• _Work request_
Lines before the one containing "How do I perform: Select the multi-colored" are to be left out; that line and every line after it, through the last line below, are to be reproduced exactly.

◇ ◇ ◇ ◇

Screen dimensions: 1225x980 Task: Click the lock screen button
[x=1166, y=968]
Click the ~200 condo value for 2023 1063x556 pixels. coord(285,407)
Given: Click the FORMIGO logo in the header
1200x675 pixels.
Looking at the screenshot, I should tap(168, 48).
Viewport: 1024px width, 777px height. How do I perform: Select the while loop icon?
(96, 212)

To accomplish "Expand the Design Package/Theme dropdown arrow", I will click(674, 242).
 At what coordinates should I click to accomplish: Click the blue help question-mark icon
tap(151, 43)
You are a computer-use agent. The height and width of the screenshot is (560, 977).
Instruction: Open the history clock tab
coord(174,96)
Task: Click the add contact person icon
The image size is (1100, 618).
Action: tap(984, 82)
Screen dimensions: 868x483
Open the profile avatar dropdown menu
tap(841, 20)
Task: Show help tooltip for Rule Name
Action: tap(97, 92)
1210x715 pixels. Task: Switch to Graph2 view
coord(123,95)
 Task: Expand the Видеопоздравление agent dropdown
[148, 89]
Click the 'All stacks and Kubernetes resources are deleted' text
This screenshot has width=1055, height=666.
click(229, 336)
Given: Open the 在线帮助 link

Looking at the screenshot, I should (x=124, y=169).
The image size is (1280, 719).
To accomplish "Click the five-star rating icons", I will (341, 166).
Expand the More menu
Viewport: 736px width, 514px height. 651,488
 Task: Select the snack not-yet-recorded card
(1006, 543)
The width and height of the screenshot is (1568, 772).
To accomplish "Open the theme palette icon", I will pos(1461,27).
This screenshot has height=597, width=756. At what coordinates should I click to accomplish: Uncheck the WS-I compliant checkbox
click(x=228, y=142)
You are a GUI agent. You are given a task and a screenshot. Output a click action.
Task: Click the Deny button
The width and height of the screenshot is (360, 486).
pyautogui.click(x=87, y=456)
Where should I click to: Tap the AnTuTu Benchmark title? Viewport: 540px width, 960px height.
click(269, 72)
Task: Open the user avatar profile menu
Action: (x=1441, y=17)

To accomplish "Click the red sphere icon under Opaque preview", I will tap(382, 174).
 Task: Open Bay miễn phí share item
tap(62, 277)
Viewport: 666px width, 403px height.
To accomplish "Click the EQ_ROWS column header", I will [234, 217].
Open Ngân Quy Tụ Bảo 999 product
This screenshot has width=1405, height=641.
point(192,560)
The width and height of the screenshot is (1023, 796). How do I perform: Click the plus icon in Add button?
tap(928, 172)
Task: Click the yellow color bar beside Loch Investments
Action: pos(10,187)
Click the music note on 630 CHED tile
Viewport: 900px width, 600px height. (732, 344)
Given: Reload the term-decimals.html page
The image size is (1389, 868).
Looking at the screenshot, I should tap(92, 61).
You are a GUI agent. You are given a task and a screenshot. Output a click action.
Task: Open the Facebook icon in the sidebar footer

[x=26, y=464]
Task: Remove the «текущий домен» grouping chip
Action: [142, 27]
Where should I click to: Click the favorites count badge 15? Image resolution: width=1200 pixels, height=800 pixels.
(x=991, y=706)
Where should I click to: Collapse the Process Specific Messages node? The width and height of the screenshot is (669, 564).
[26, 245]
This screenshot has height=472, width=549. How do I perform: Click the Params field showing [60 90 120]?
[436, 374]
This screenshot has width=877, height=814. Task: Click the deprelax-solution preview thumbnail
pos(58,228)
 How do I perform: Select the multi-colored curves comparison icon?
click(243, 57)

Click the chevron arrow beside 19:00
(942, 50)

◇ ◇ ◇ ◇

• _Exercise output_
 How do I perform: Select the multi-colored curves comparison icon?
click(243, 57)

Click the chevron arrow beside 19:00
(942, 50)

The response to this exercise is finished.